§ **The task**
With pictures left out, write out exactly every line from the start of the data through the one that contains "The width and".

§ **Records for processing**
——————

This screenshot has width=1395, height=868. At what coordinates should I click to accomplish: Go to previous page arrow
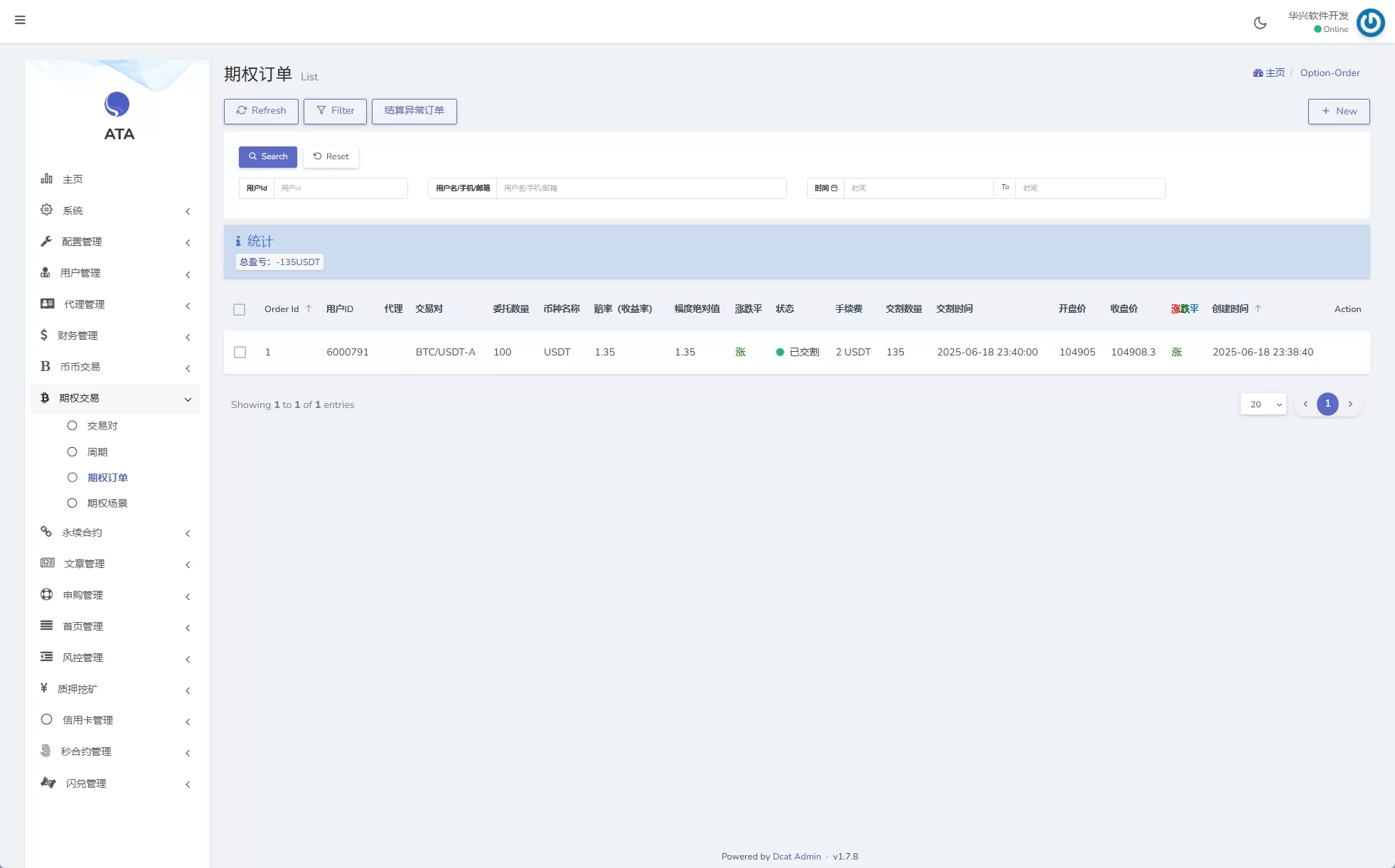[1305, 404]
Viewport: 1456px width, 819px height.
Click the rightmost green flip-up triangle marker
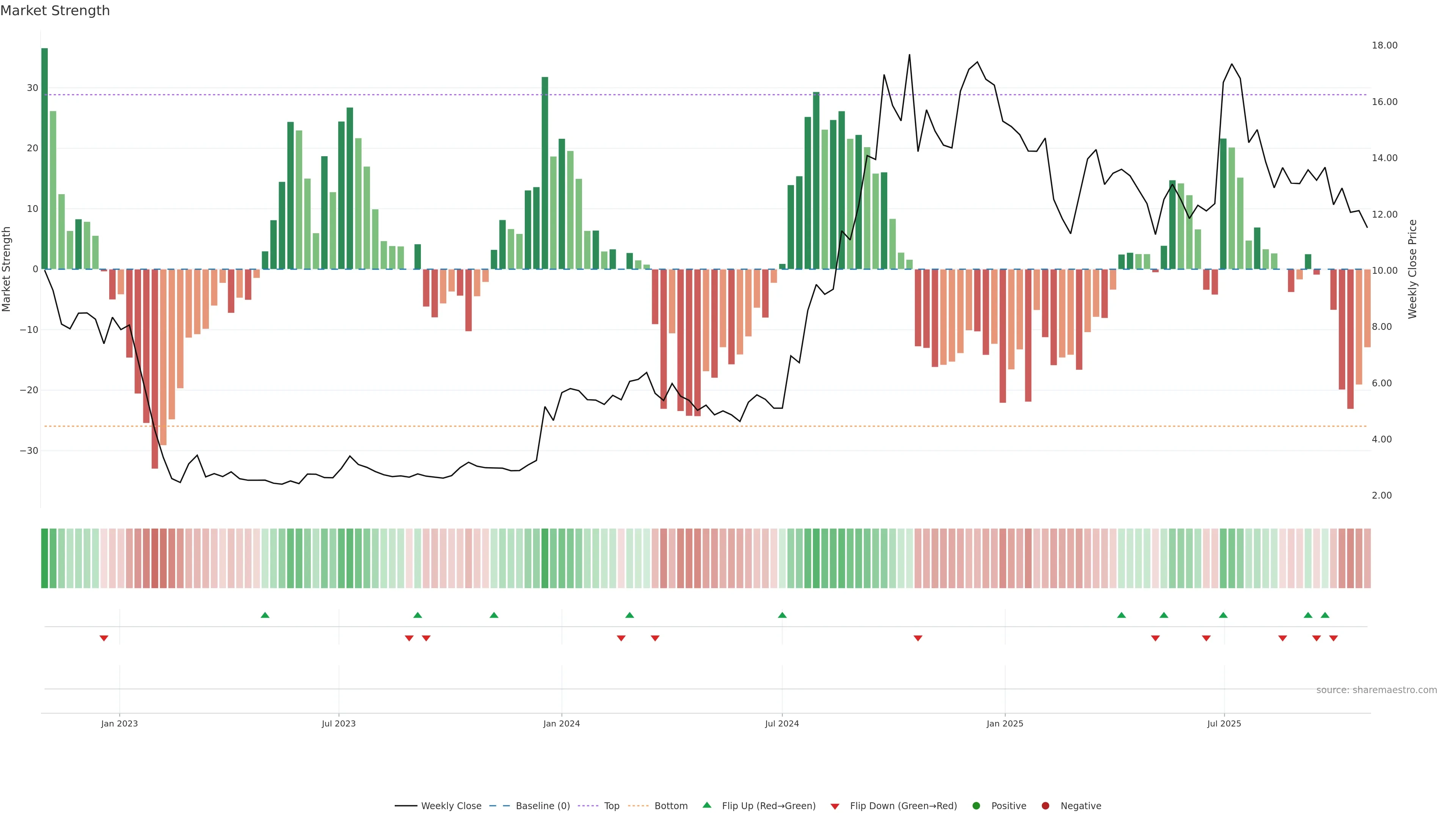pos(1325,615)
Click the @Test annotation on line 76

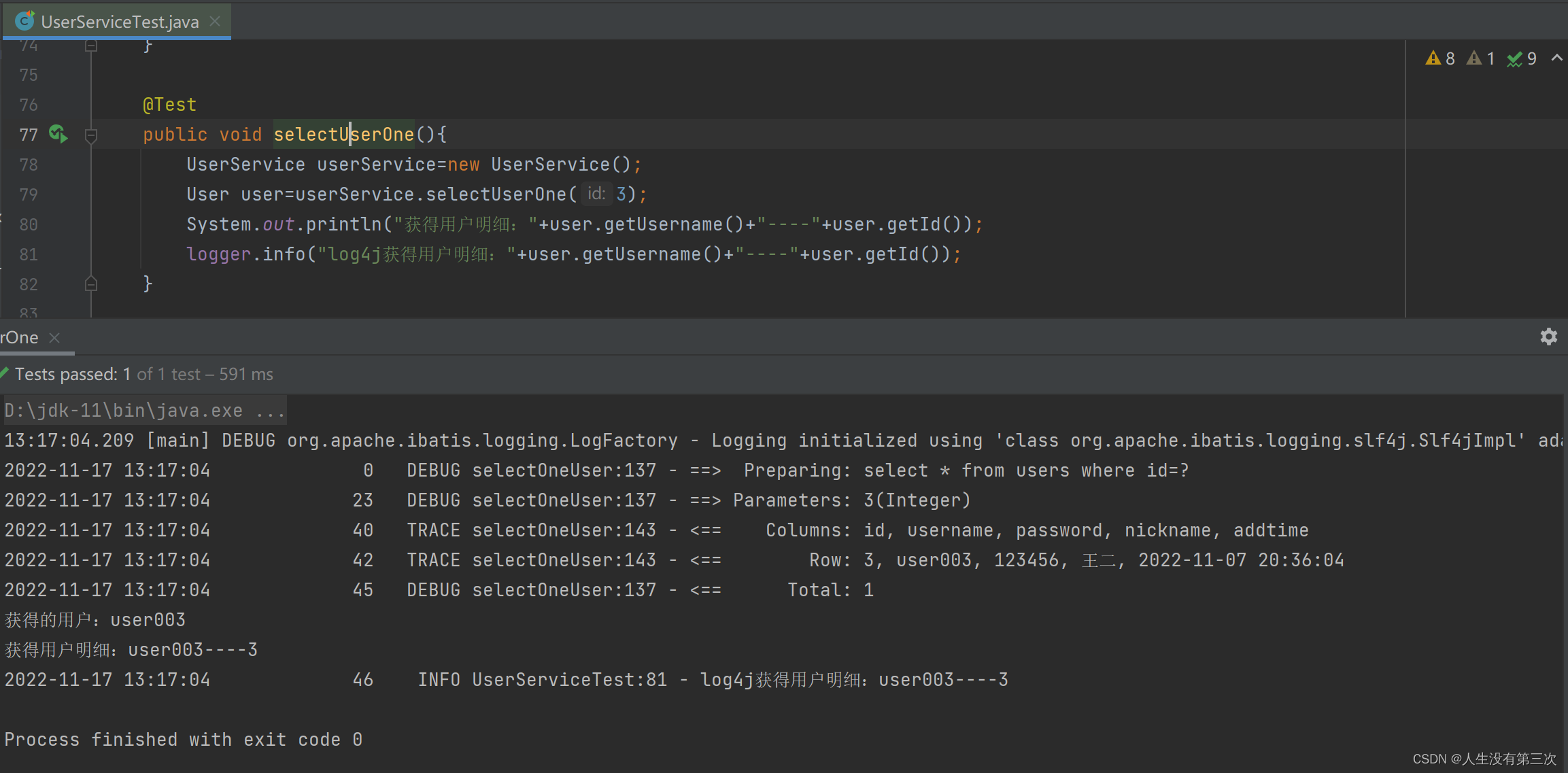click(x=169, y=105)
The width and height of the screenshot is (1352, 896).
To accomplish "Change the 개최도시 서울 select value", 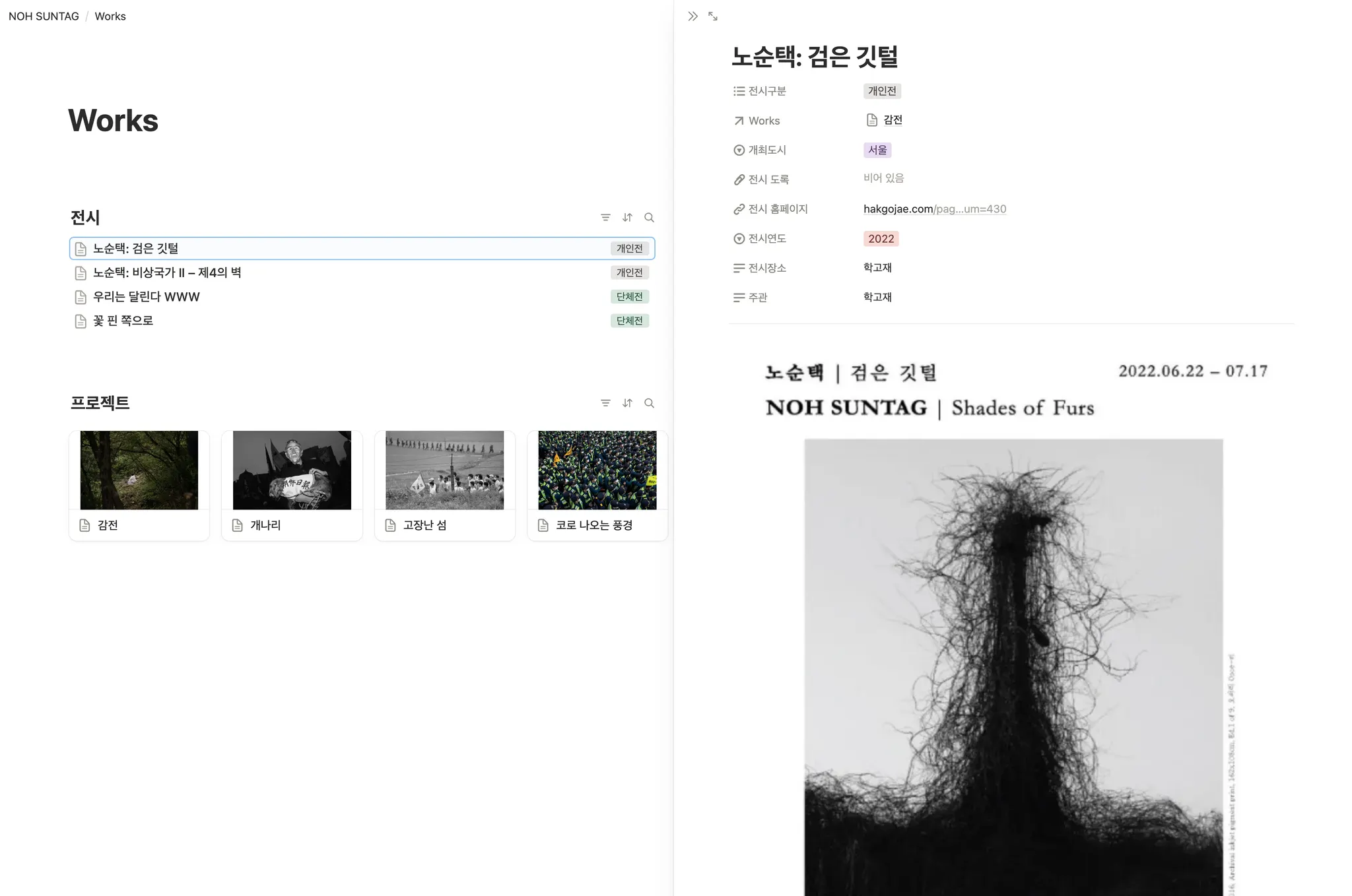I will [x=877, y=150].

——————

§ **Answer for the task**
This screenshot has width=1395, height=868. At what coordinates should I click to accomplish: Go to previous page arrow
[1305, 404]
Viewport: 1456px width, 819px height.
Click the rightmost green flip-up triangle marker
pos(1325,615)
Click the @Test annotation on line 76

click(x=169, y=105)
The width and height of the screenshot is (1352, 896).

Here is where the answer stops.